Legalized selection DAG: %bb.0 'test:'
SelectionDAG has 15 nodes:
t0: ch = EntryToken
t2: i32,ch = CopyFromReg t0, Register:i32 %0
t3: i16 = truncate t2
t5: i32,ch = CopyFromReg t0, Register:i32 %1
t6: i16 = truncate t5
t17: i16 = X86ISD::FSHL t3, t6, Constant:i8<6>
t10: i16 = and t17, Constant:i16<-32>
t13: ch,glue = CopyToReg t0, Register:i16 $ax, t10
t14: ch = X86ISD::RET_FLAG t13, TargetConstant:i32<0>, Register:i16 $ax, t13:1
Combining: t17: i16 = X86ISD::FSHL t3, t6, Constant:i8<6>
Combining: t15: i8 = Constant<6>
Combining: t14: ch = X86ISD::RET_FLAG t13, TargetConstant:i32<0>, Register:i16 $ax, t13:1
Combining: t13: ch,glue = CopyToReg t0, Register:i16 $ax, t10
Combining: t10: i16 = and t17, Constant:i16<-32>
.... cut ....
So when the DAG combiner starts to combine things after having legalized the fshl (in this case into using X86ISD::FSHL) it will do combine on X86ISD::FSHL before doing combine on the AND node that is using the result of the funnel shift.
In my target the fshl expanded to a pattern involving and OR operation, and I wanted to do trigger a fold based on the outer AND, but instead the OR is combined first, resulting in a pattern that is much harder to combine when eventually triggering the DAG combine on the AND.

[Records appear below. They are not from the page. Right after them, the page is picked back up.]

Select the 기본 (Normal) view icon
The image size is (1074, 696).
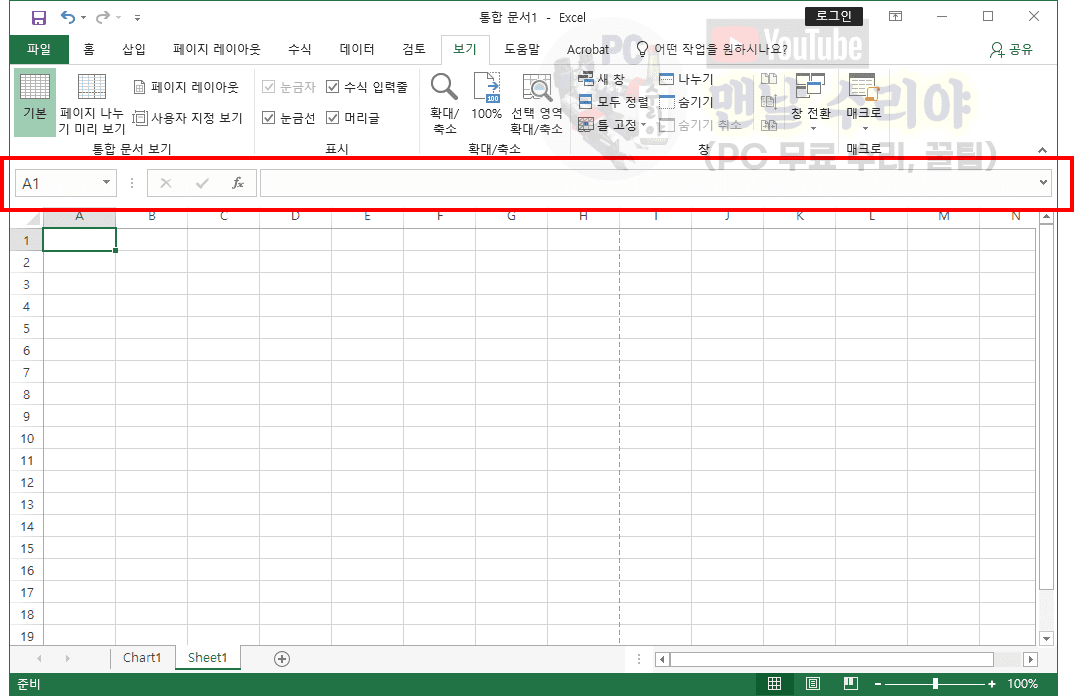35,100
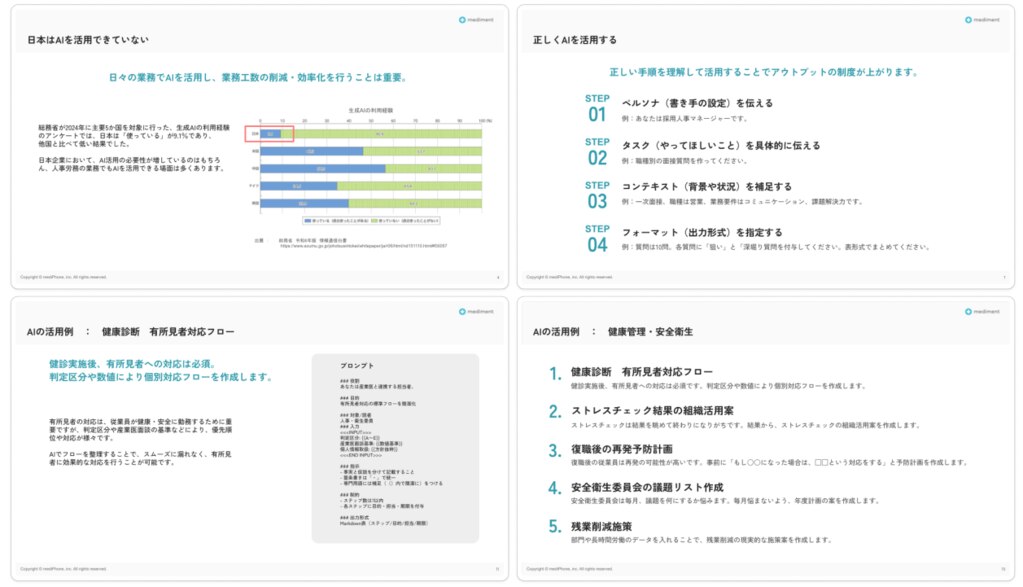Select list item 2 ストレスチェック結果の組織活用案
The width and height of the screenshot is (1023, 587).
pos(652,411)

I'm well aware that I probably need/want to implement that more complicated fold as well to be less depending on how the input to ISel looks like (and in which order nodes are legalized/combined), but the result here was a bit unexpected to me.
If I insert a call to
in the beginning of DAGCombiner::Run I get the result I want. And I also noticed up to 7% speedup in some downstream benchmarks.
However, I guess such a change might impact compile time slightly. And lots of upstream lit tests would need to have their test checks updated.
Is it well known that we do not sort the worklist at the beginning of the DAGCombiner::Run, or should this be considered as a bug?